Output visualizer #296

elzorroartico · 2025-04-11T23:22:39Z

No description provided.

?

Matistjati · 2025-04-11T23:27:26Z

This is not ready to be merged. Known issues:

Incorrect arguments when calling visualizer
The output visualizer uses pillow, which is not available to problemtools (? too tired to check rn). I don't think we want it as a dependency. The alternative is to include the library manually, but that's in the magnitude of thousands of lines of source code, which is not nice either. Perhaps we could generate raw images RGB and use imagemagick to convert to png? I haven't yet investigated if ImageMagick is sufficient for our SVG sanitization demands, will take a look tomorrow.
SVGs are not sanitized. We may want to disable them until we have SVG sanitization up and running?

Some added thoughts:

Before this PR, the feedback dir did not persist outside of the function outputvalidator.validate. The current system is that you can pass optionally a feedback directory to it, which it won't delete. Each submission on each testcase gets its own feedback dir in the root of the "problem verification directory". On new submissions, we delete old ones if they exist. The reason for this architecture is that it's useful for both multipass and output visualizers.
What mem/time limits should we place on it? Currently, the spec doesn't comment on this. IMO, reasonable defaults is enough. Given that we produce PNGs, maybe 5-10s TL and 1GB ram? IMO, 1GB ram suffices; 1920x1080 raw is ~6MB.
Currently, we don't run the output visualizer on the secret test data. It feels unnecessary, but may be nice for debugging?
We always generate the images even if we don't pass the flag to save them to disk in order to sanity check them (check for proper header and ensure the output visualizer returns exit code 0). I think this is good.
The folder structure when it outputs the images is arbitrary and there may be a better one
We don't delete old folder structures of outputted images, because that feels scary and may not be what the user wants
There's also some discussion over at Output visualizer on interactive/multipass problem problem-package-format#437

gkreitz

I took a quick look before I noticed there was already feedback from @Matistjati that needs to be addressed, so I'm holding off looking in more detail. Luckily, I think the comments I added do not overlap with his.

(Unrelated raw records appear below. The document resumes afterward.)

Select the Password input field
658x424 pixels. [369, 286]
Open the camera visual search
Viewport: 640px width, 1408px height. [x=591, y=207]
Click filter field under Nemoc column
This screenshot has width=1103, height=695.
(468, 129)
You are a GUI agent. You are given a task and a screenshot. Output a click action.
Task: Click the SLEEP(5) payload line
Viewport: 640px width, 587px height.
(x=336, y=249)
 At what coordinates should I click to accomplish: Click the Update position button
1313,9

gkreitz · 2025-04-12T08:02:44Z

examples/different/output_visualizer/outputvisualizer.py

+
+def main():
+    if not len(sys.argv) == 3:
+        print("Usage: output_visualizer.py <submission_output> <feedback_dir>")

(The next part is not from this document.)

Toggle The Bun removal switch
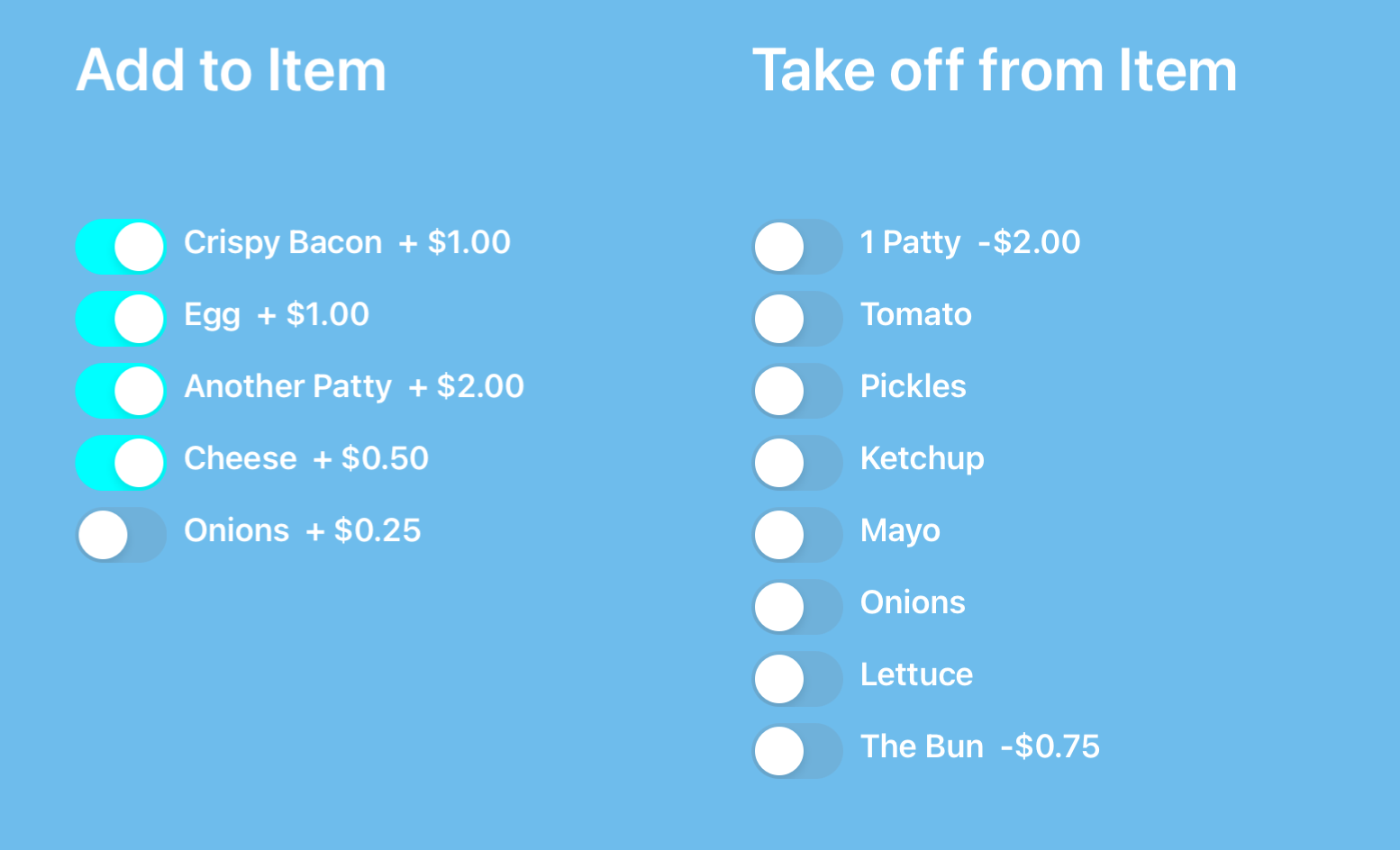This screenshot has height=850, width=1400. point(796,750)
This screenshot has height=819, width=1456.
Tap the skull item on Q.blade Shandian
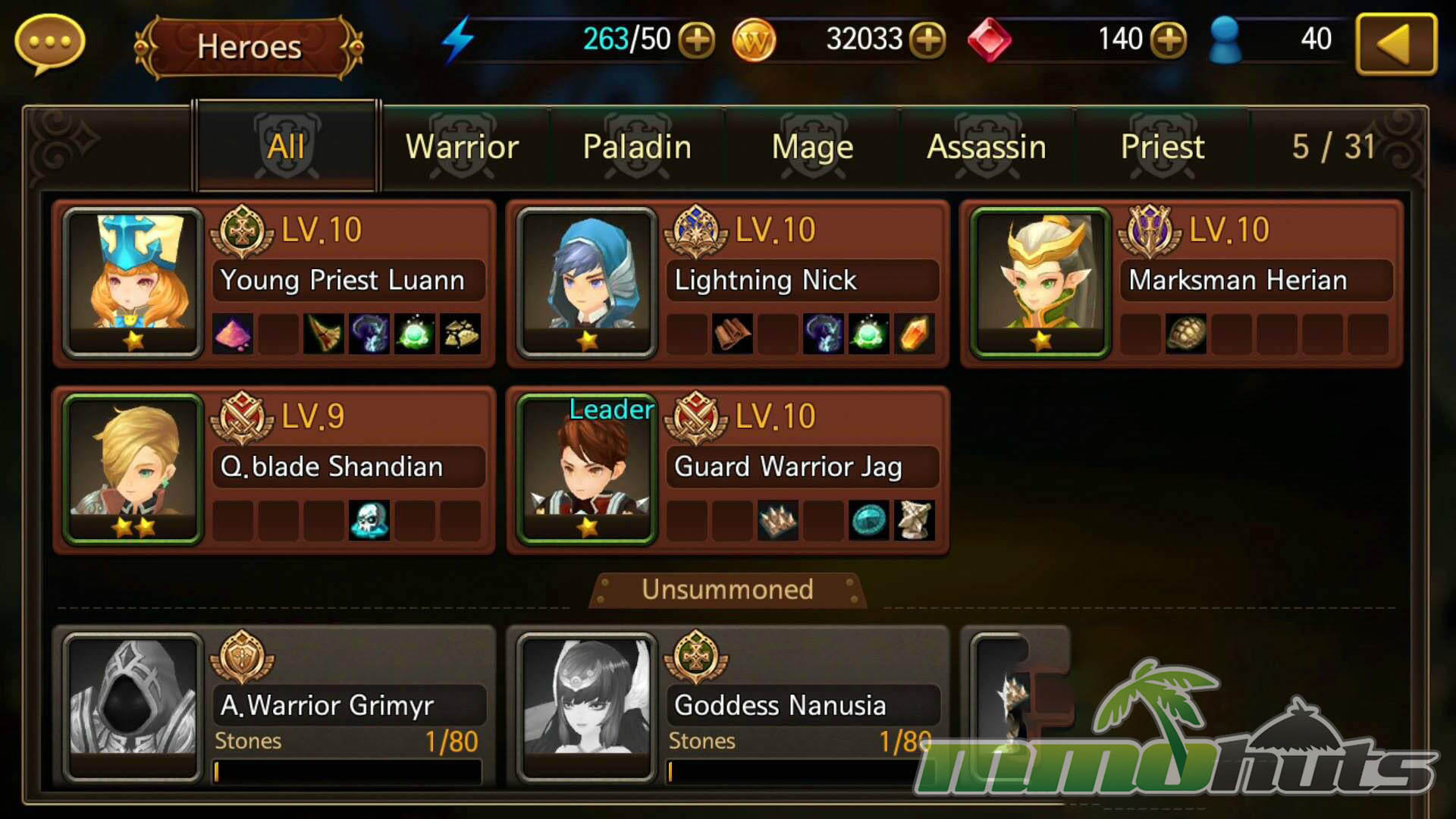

This does not seem to match the standard? https://www.kattis.com/problem-package-format/spec/2023-07-draft.html#invocation-2

gkreitz · 2025-04-12T08:02:49Z

problemtools/verifyproblem.py

+
+    Example of created file structure when run on different:
+    different_images
+    ├── different.c


What happens if I have different.c both as an accepted and as a wrong_answer submission?

gkreitz · 2025-04-12T08:02:51Z

problemtools/verifyproblem.py

+            self.warning(f'Wrong amount of visualizers. \nExcpected: 1\nActual: {len(self._visualizer)}')
+
+    # Checks if a file's extension is allowed, and if so validates its header
+    def check_is_valid_image(self, file) -> bool:


There are libraries and standard tools to do this type of file type detection. I'd prefer we use them, if possible, instead of re-implementing that logic ourselves. There's a python package called python-magic. (An uglier option would be to just use file --mime-type from the shell, but that feels hacky).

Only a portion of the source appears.